写真/文: 櫻井朋成
Photo/text: Tomonari Sakurai
京都・二条城のほど近く、静かな町家の一角にその工房はある。創業1924年、橋本甚蔵商店。儀式・神事・祭礼などで皇族・神職・僧侶の方々がお召しになる履物・和沓・宗教沓を手がける専門店である。
同店は100年以上にわたり、伊勢神宮の式年遷宮や各大社・神社など、数多くの重要な神事に履物を納めてきた。即位の礼に際しても、橋本甚蔵商店の御沓が用いられた実績があるという。伝統をただ守るのではなく、その「用いられる場」にふさわしい品を、一足ずつ仕立て続けている。
三代目当主・橋本ご夫妻。のれんの前に立ち、受け継がれる伝統と誇りを静かに物語る。
格子戸をくぐり、通されたのはほのかに漆の香りが漂う作業場。迎えてくれたのは三代目当主の橋本氏。工房の歴史や、履物づくりの大まかな工程を丁寧に説明してくれたあと、実際の作業風景を見学させてもらうことになった。
入り口を入るとまず目に飛び込んでくるのは、「京の神祇装束調度品」として京都府から伝統工芸品に指定された誇りの証。橋本甚蔵商店が長年培ってきた技と格式が、静かに来訪者を迎える。
「滑らない」ための底を縫う
出頭沓の靴底を縫い合わせる作業に集中する若き職人。表からは見えない部分にこそ丁寧な手仕事が求められる。伝統の技は、こうして次の世代の手に着実に受け継がれている。

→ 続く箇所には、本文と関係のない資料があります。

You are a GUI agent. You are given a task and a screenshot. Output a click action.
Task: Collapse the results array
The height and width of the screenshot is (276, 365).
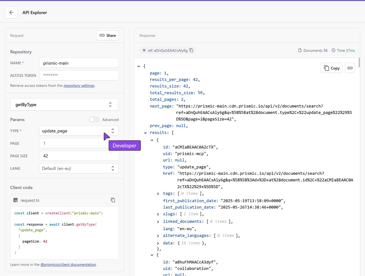[145, 133]
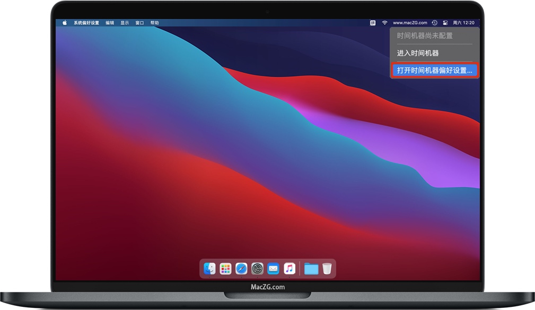Select 进入时间机器 in the dropdown

point(418,53)
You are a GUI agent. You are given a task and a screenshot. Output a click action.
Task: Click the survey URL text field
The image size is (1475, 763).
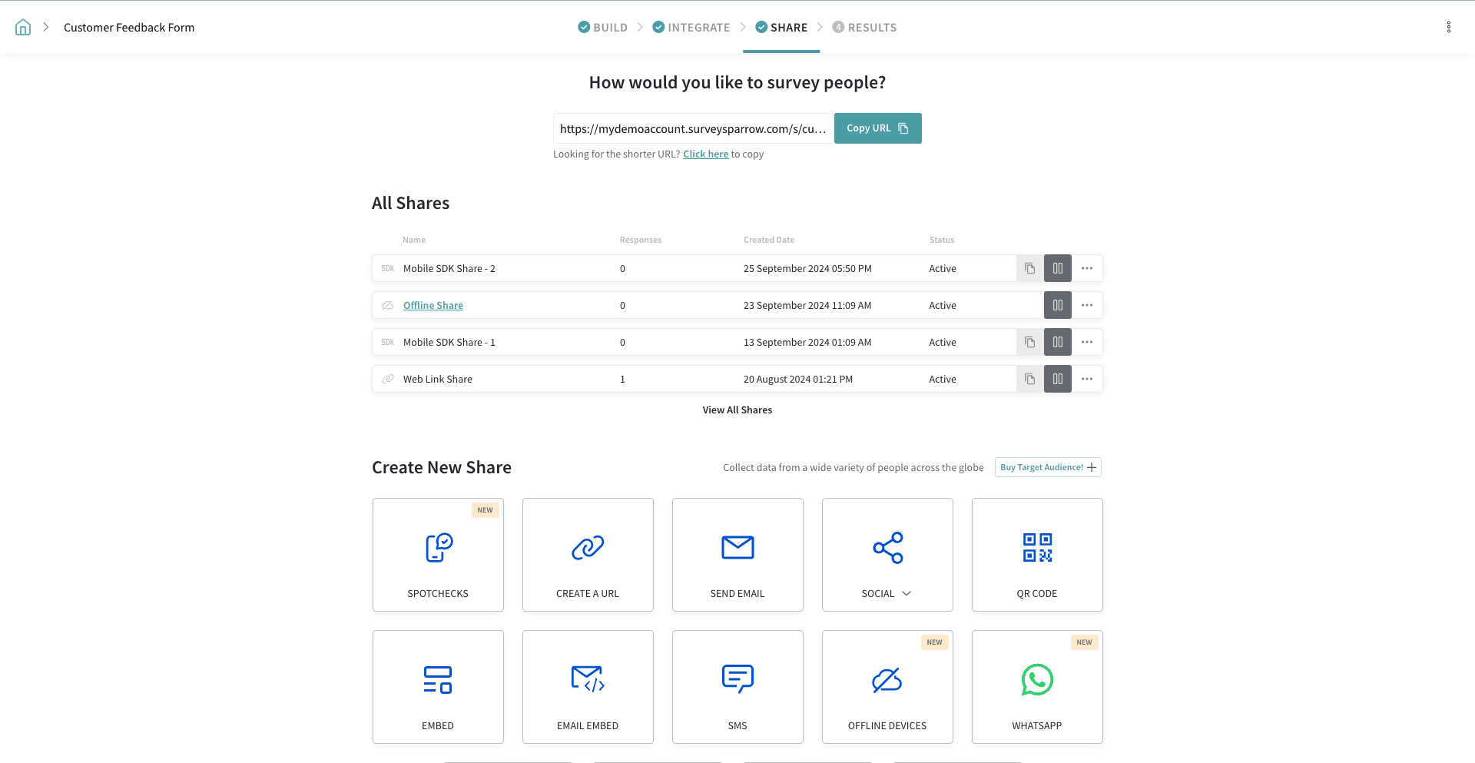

滑り止めの革を縫い付けていく細かな手作業。瓦敷きの法堂の中で履かれるため、出頭沓の靴底には実用性と美しさを兼ね備えた工夫が施されている。
使用されるのは「三角針」と呼ばれる特殊な針。畳を縫う際にも用いられるもので、厚い革底に貫通させるためには力と正確さが求められる。指先に集中する力が、そのまま仕上がりの美しさへとつながる。
最初に案内されたのは、出頭沓を縫う作業だった。沓の本体に、革の靴底を手縫いで取り付けていく作業。特徴的なのは、かかとやつま先に貼られる斜めの革片――これは、寺院の法堂で履くため工夫された滑り止めだという。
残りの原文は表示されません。